JC – No período democrático, a corrupção foi citada por Fernando Collor, que a fez mote da campanha presidencial (1989). O governador Antônio Carlos Magalhães (PFL-BA) avisou, em 1994, que a corrupção iria acabar com a Sudene.
LANDIM – ACM foi um grande político, um grande executivo, mas não é referência de ética política para ninguém. Tinha as suas brigas por disputa de espaço político nacional. ACM não é referência. Certamente, foi disputa política entre ele e outros políticos, inclusive do seu Estado. O fato é que a Sudene aprovou mais de 22 mil projetos, gerou 433 mil empregos e uma injeção de R$ 13 bilhões (valor atualizado).

JC – Apesar da falta de estrutura, Pernambuco foi um Estado privilegiado nos governos Lula e Dilma?
LANDIM –
Não tínhamos o órgão de coordenação do desenvolvimento regional, então cada um foi cuidar de si. Não vou condenar ninguém por isso. Tenho que ver o todo. Não adianta Pernambuco, por habilidades ou circunstâncias históricas, estar bem na foto, ter colocado o seu burro na sombra, se os outros (Estados) estão ao sol. Importante é que todos estejam ao abrigo de boas condições econômicas e financeiras.

JC – Em relação ao tratamento dado à Sudene, como comparar os governos FHC, Lula e Dilma?
LANDIM –
Governo que extingue o órgão (FHC), com a conivência dos políticos regionais, que baixaram a cabeça, se curvaram, sobre esse o que dizer? Agora, o Lula, pressionado pela mobilização da sociedade nordestina, recriou a Sudene. Ato louvável, mas a sua implementação está indo a passos lentos. Por quê? Porque, não se faz desenvolvimento regional sem dinheiro. Como é que a Sudene investe R$ 6 bilhões (2013) e só o programa (nacional) de sustentação industrial do BNDES tem R$ 300 bilhões? A extinção da Sudene foi um ato impensado, um ato cruel. Lula a recriou, mas o projeto levou mais de três anos no Congresso Nacional, onde temos 153 deputados da Região.
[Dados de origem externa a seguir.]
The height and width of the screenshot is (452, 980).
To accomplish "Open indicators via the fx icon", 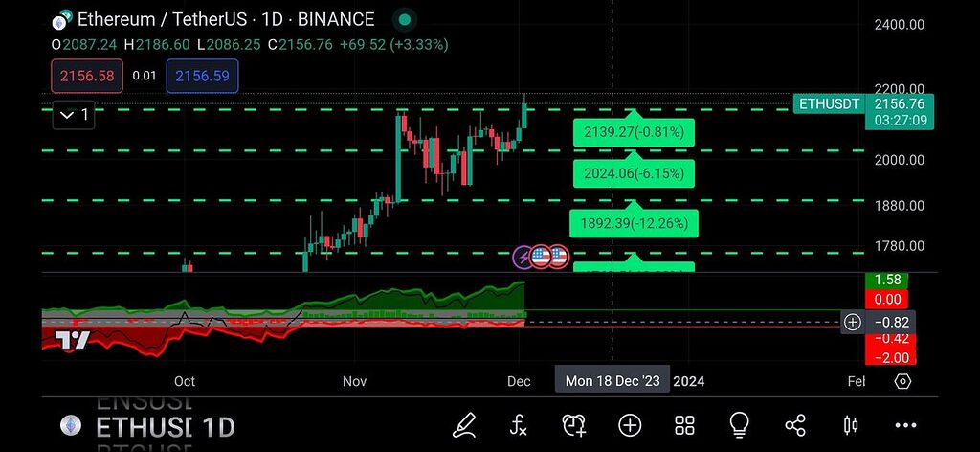I will (519, 424).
Depois de aprovado, o governo levou um ano e meio par indicar o primeiro superintendente.

JC – O senhor tem, hoje, vinculação partidária?
LANDIM –
Eu estou aqui por uma indicação do governador do Piauí (Wilson Martins), do PSB) e, evidentemente, foi uma indicação política. Se tiver de ficar aqui, fico. Se vier outro, mesmo por critério político, não tem problema. Enquanto eu tiver tinta na caneta, o que eu tiver de fazer, eu vou fazendo. Na hora que disserem que têm outro para o cargo, saio.